§ Exercise prompt
In the listing below, copy word for word the lines starting at the one containing "Where should I click to: Click the refresh" and ending with the one containing "click(x=132, y=28)", both included.

# Given entries start

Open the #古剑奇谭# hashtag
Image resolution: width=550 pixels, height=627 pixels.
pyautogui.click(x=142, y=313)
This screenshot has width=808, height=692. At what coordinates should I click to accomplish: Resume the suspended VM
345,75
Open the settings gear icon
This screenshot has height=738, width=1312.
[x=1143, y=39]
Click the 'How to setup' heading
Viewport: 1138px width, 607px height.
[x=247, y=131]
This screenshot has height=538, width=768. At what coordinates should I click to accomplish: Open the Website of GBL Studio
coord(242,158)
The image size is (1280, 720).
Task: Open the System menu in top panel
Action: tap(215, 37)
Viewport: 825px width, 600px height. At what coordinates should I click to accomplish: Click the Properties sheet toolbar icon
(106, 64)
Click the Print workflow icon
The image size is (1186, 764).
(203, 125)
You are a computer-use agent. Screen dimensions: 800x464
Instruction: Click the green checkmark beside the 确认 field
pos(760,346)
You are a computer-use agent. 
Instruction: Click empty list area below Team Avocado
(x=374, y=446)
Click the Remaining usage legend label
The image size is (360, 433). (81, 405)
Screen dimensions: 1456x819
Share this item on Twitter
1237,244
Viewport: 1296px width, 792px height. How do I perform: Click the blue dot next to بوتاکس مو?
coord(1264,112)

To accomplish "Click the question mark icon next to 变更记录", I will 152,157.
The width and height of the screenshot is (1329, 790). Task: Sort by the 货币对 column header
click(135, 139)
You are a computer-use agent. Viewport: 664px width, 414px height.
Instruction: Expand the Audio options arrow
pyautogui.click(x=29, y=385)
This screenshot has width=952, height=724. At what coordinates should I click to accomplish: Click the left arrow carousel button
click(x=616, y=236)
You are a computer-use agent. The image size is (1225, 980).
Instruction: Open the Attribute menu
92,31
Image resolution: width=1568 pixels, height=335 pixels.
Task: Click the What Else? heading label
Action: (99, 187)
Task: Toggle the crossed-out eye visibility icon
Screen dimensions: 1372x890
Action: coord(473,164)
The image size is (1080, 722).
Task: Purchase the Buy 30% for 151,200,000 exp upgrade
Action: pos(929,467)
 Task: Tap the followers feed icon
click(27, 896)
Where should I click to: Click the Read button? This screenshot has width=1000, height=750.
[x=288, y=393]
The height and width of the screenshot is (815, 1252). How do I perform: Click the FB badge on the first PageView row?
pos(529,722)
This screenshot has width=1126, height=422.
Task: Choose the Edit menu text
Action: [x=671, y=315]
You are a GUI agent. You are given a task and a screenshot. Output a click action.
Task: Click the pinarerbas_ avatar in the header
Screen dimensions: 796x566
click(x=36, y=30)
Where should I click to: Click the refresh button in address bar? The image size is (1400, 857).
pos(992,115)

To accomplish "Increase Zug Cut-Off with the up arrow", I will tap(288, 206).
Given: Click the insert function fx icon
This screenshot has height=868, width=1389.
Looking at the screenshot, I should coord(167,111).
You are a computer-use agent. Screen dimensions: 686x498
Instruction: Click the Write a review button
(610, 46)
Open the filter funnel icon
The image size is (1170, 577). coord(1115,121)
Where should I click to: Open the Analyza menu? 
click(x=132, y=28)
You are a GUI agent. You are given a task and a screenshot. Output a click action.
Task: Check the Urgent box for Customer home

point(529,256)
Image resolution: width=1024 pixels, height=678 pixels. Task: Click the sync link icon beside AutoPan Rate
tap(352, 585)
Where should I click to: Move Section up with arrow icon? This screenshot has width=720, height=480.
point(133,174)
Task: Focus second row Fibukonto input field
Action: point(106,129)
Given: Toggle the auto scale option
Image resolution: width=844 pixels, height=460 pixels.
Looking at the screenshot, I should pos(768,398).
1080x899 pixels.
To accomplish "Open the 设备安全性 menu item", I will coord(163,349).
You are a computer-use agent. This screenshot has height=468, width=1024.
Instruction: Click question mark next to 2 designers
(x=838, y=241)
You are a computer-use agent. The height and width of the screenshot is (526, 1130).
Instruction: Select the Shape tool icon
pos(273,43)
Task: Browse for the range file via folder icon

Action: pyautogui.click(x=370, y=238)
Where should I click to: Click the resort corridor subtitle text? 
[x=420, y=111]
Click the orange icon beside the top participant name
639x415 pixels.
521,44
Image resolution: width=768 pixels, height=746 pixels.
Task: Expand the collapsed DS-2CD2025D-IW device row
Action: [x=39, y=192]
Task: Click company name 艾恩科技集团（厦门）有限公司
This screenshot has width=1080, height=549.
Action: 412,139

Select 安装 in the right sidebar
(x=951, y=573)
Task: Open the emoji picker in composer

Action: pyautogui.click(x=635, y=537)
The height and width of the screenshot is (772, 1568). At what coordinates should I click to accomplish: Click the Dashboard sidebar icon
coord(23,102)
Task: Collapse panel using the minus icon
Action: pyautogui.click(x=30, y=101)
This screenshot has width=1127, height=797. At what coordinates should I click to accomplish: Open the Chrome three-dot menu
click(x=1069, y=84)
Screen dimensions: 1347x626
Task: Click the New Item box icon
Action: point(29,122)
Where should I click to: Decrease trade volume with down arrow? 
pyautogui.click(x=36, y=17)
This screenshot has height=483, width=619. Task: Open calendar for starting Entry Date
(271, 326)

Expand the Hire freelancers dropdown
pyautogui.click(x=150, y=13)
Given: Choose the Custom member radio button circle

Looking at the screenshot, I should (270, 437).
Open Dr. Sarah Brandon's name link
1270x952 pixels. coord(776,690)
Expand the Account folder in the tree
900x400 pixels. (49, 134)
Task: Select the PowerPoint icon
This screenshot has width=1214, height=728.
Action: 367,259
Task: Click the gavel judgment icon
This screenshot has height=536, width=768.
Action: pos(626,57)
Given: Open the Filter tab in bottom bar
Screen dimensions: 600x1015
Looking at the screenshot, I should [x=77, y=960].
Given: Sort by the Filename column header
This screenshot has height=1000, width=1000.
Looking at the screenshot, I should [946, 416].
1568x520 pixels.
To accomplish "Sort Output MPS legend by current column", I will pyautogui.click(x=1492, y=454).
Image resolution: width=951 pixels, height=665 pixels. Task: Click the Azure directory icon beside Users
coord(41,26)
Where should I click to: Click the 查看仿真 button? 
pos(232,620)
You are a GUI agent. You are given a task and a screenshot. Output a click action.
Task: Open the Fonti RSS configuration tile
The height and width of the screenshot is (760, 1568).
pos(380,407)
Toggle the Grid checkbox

# Given entries end

§ Expected answer
Where should I click to: Click the refresh button in address bar? The image size is (1400, 857).
pos(992,115)

To accomplish "Increase Zug Cut-Off with the up arrow", I will tap(288, 206).
Given: Click the insert function fx icon
This screenshot has height=868, width=1389.
Looking at the screenshot, I should coord(167,111).
You are a computer-use agent. Screen dimensions: 686x498
Instruction: Click the Write a review button
(610, 46)
Open the filter funnel icon
The image size is (1170, 577). coord(1115,121)
Where should I click to: Open the Analyza menu? 
click(x=132, y=28)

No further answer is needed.